By Peter Sullivan
The Hill, January 3, 2019
Speaker Nancy Pelosi (D-Calif.) supports holding hearings on “Medicare for all,” her spokesman said Thursday, marking a major step forward for supporters of a single-payer health system.
Some Democrats have been talking about holding hearings on the issue, but Pelosi’s backing is seen as a boost for those efforts.
Pelosi had said last year only that Medicare for all would “have to be evaluated” and is “on the table.”
Rep. Pramila Jayapal (D-Wash.), the main sponsor of Medicare for all in the House, said Thursday that hearings would likely start in the Rules and Budget committees.
That would leave out the main committees with jurisdiction over the issue: Energy and Commerce and Ways and Means. The chairmen of those committees have not given their backing to Medicare for all, while the chairmen of Rules and Budget have.
Jayapal has been working to update the Medicare for all legislation and said Thursday she hopes to have draft text available “in the next week or two.”
She said she is hoping to eventually have hearings in the Energy and Commerce Committee, and has spoken to its chairman, Rep. Frank Pallone Jr. (D-N.J.), but that he has yet to give a commitment to hold hearings.
“He hasn’t committed that to me but I have the Speaker’s commitment that she will help me to do this,” Jayapal said. “And I spoke to Pallone and Pallone is not opposed, he just hasn’t said yes yet.”
Pallone threw cold water on the idea in November, but that was before Pelosi’s support for hearings.
“I’ve always been an advocate for Medicare for all or single-payer, but I just don’t think that the votes would be there for that, so I think our priority has to be stabilizing the Affordable Care Act, preventing the sabotage that the Trump administration has initiated,” Pallone said in November.
Jayapal said that the bill she is working on will not spell out how the measure would be paid for or which taxes will increase.
“This is really going to be a bill on what the system looks like,” she said.
Some lawmakers are awaiting the details of the new version.
Rep. Joe Kennedy III (D-Mass.) told The Hill in November that he was “hopeful” he could support the new version if issues with last year’s bill were worked out.
(In an 11/30/18 article in The Hill, Kennedy said that the bill needs more vetting and detail, but that he “absolutely” supports the idea of single-payer health insurance, which has the government provide health insurance for everyone. “There’s no doubt that our country needs to continue this progress towards making sure that everybody gets access to health care that you need, when you need it, at a price you can afford,” he said. “That has been something that’s one of the big driving motivators for me in my work here, it’s been something that obviously members of my family have been working on for a very long time.”)
Rep. John Yarmuth (D-Ky.), the chairman of the Budget Committee, said last year that he planned to hold hearings on Medicare for all.
“Chairman Yarmuth plans to hold a hearing this Congress on the various approaches to expanding coverage and making health care more affordable, which would include different Medicare for All options,” spokesman Sam Lau said Thursday.
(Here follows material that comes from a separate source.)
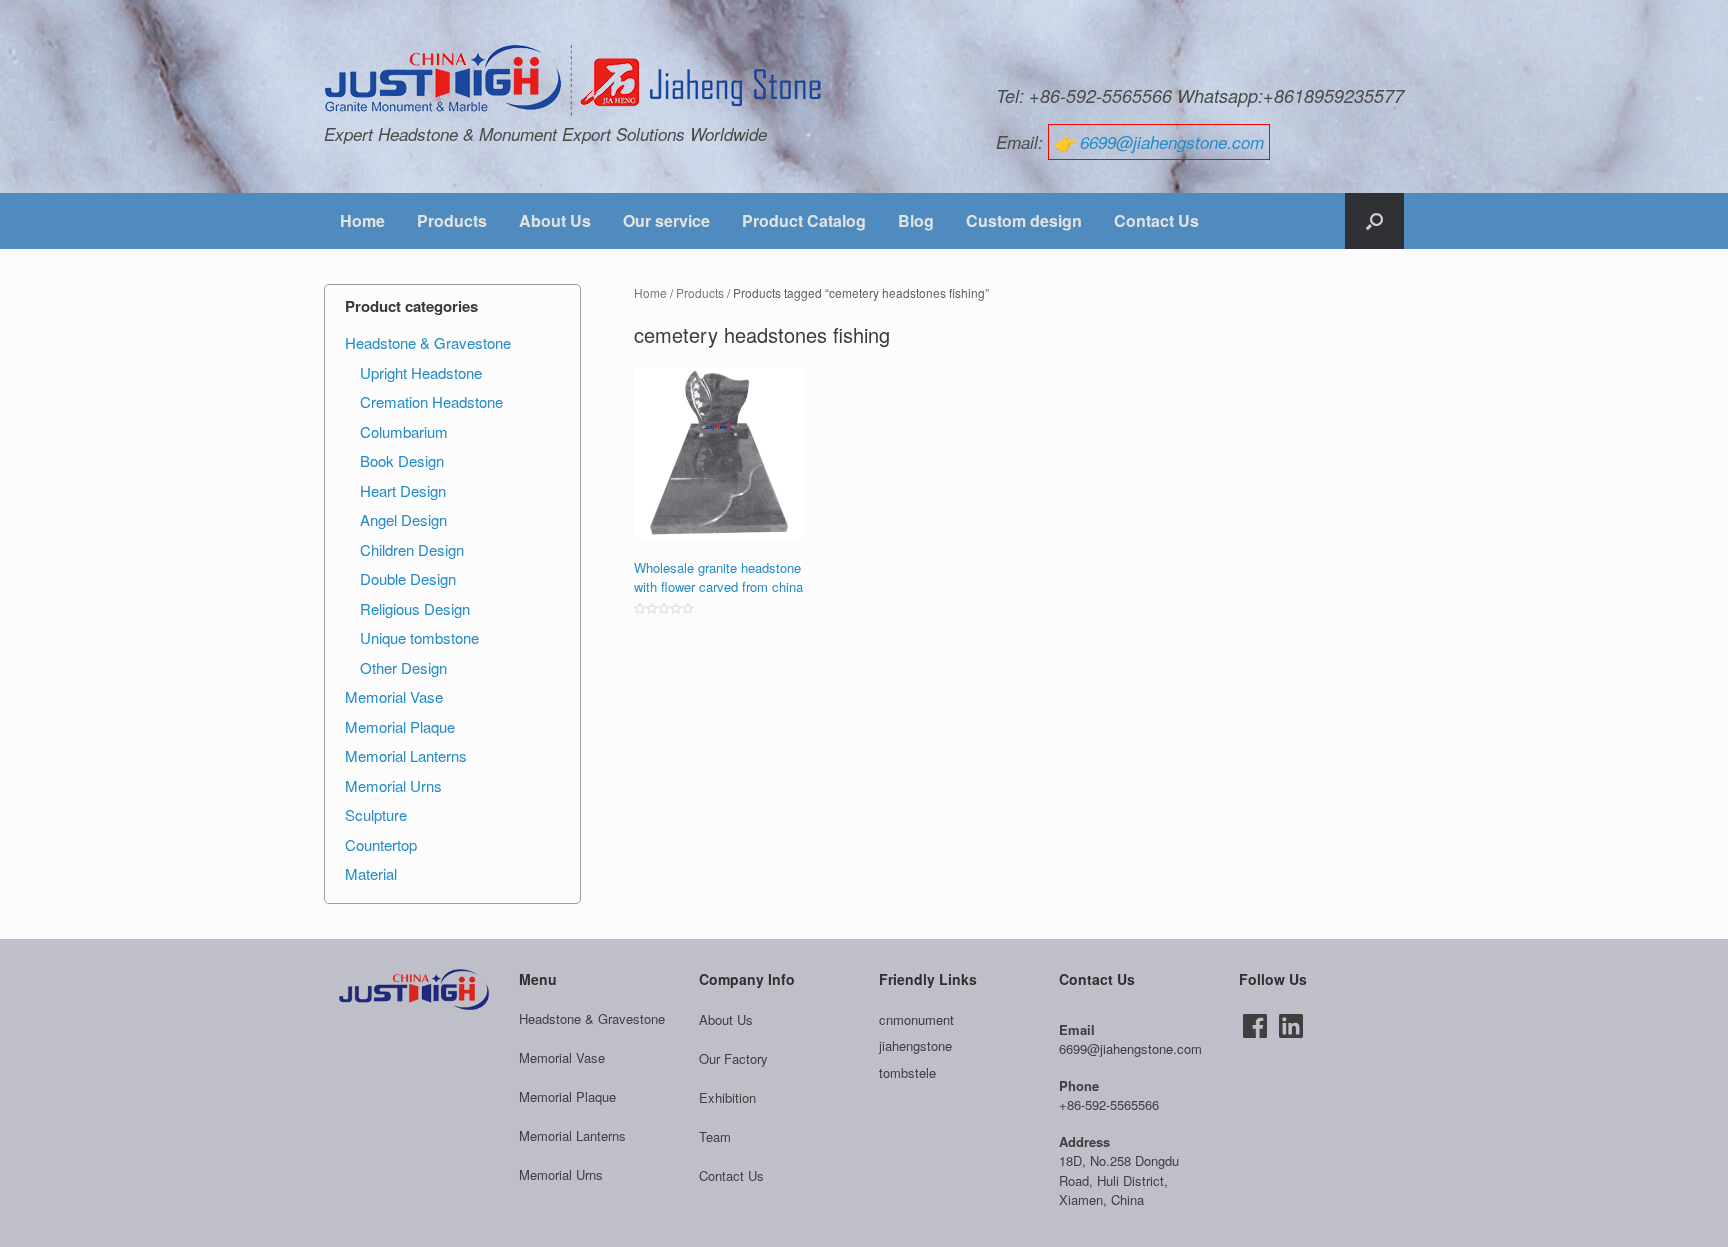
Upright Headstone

Rep. Richard Neal (D-Mass.), the Ways and Means chairman, has been more open to the idea, saying in December that Medicare for all deserved “a conversation.”
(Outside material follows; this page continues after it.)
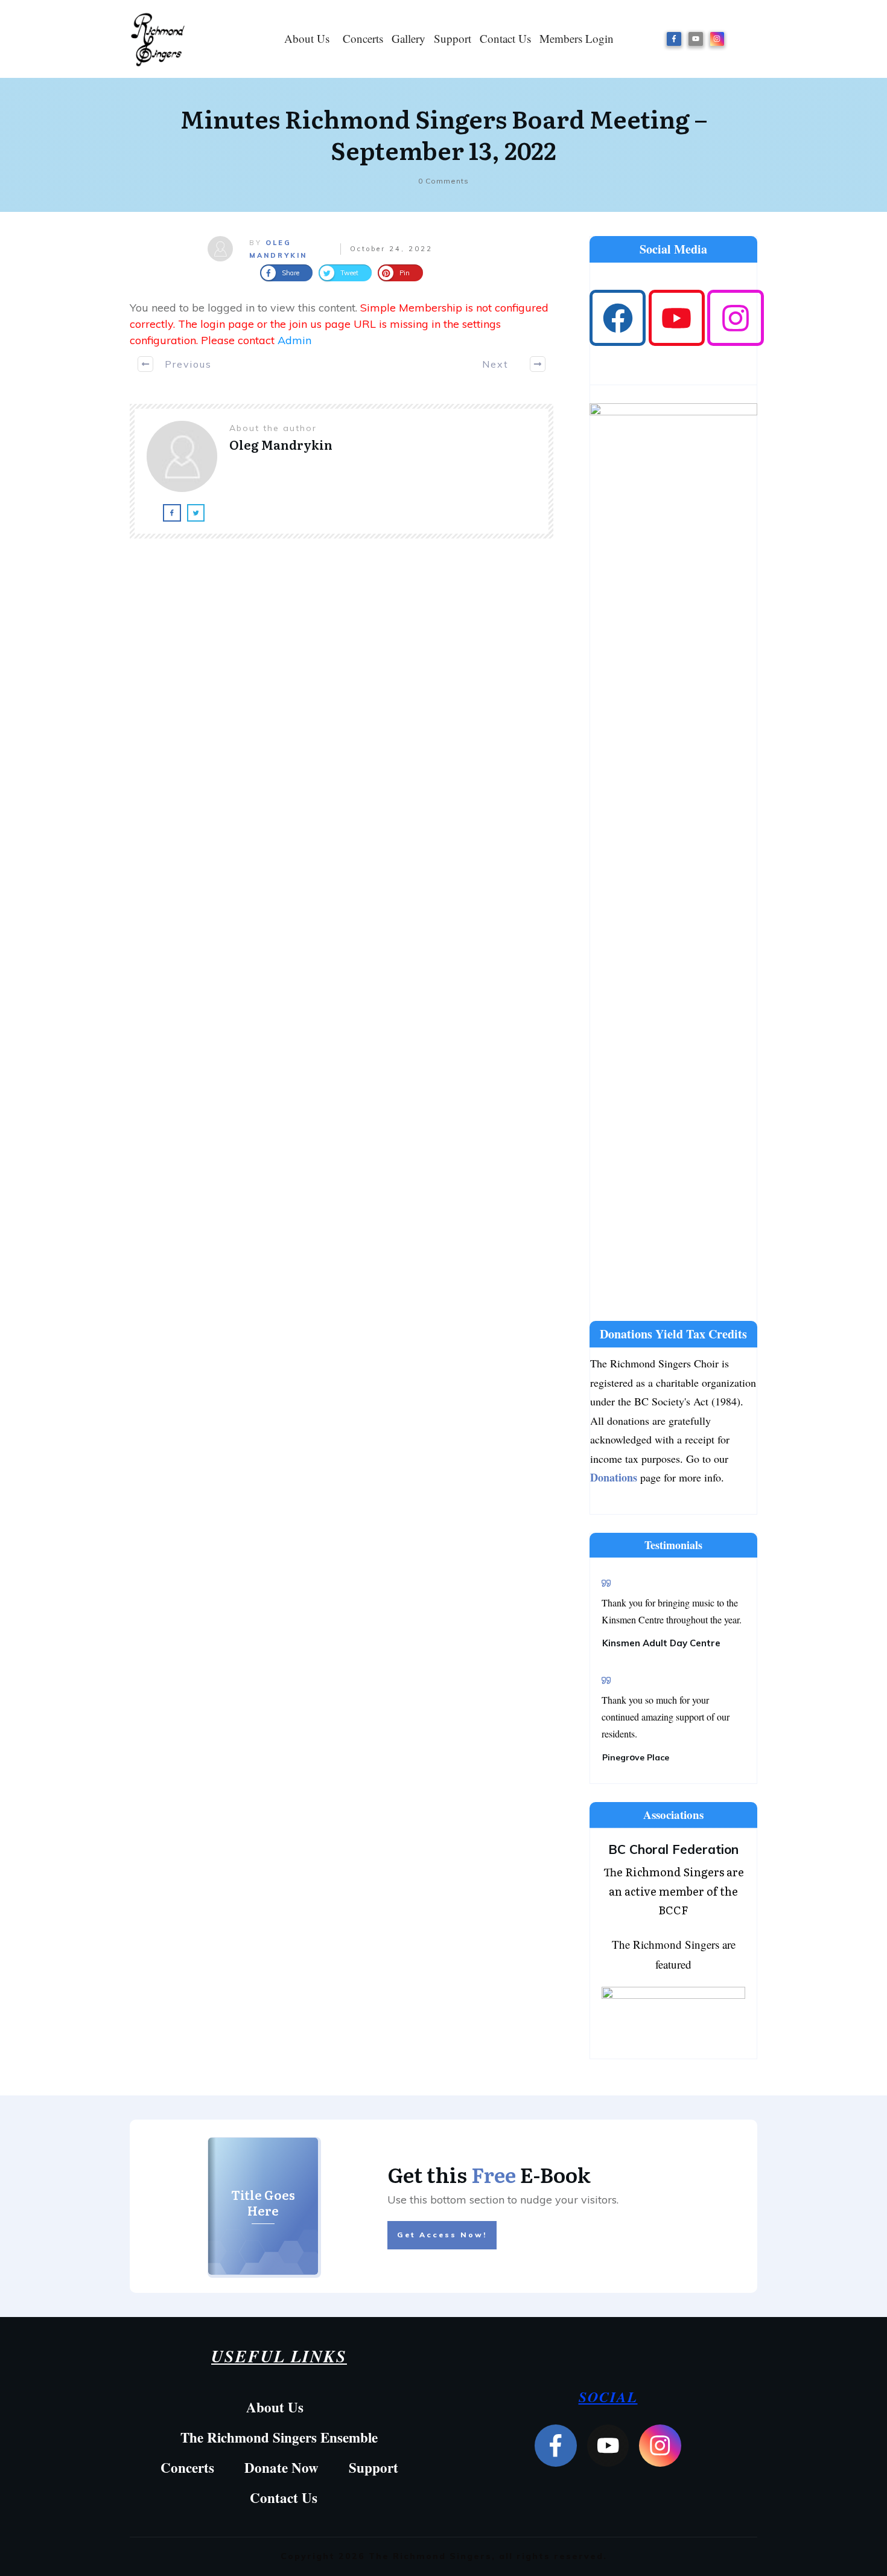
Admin (294, 340)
Democrats, however, face pressure from their left wing on the issue, not only from Jayapal but from a class of new members including incoming Rep. Alexandria Ocasio-Cortez (D-N.Y.).
Comment:
By Don McCanne, M.D.
The political process is evolving as it should. Every seat in the House was open for the midterm election, and the voters placed control of the House in the hands of a majority that supports comprehensive health reform, with many supporting specifically Medicare for All. It is entirely appropriate for the House to now initiate hearings on Medicare for All. Many voters and certainly several members of Congress would like to have more details on what Single Payer Medicare for All would look like and how it would work. The hearings thus can serve an important role in educating Congress and the public at large.
Since President Trump and the majority in the Senate state that they oppose Medicare for All, it is unrealistic to expect that such a program could be enacted in this session of Congress. But the next election is less than two years away and that is a very short time to inform and mobilize the political forces that would be essential for enabling enactment of Medicare for All.
The hearings will be part of the process, but it is important that we continue with our other advocacy activities as well. Special targets should include politicians who do not yet seem to understand why single payer is an imperative, and politicians who profess to be advocates but who could be swayed to support detrimental reform policies in a perversion of the process of political compromise. We need to continue to work with politicians who are already fully on board, but we should also continue our efforts to educate those who say they are opposed, if, for no other reason, they might accept defeat more readily were they to understand the clear social benefit of Medicare for All. Also we cannot let up in the least in our efforts to educate the public at large. Grassroots efforts will continue to be an essential component of the reform effort.
As a 501(c)(3) organization, PNHP does not support any individual politician or political party. We encourage all politicians, regardless of political affiliation, to learn about and support a single payer national health program, an improved Medicare for all, that would ensure comprehensive, affordable health care for everyone.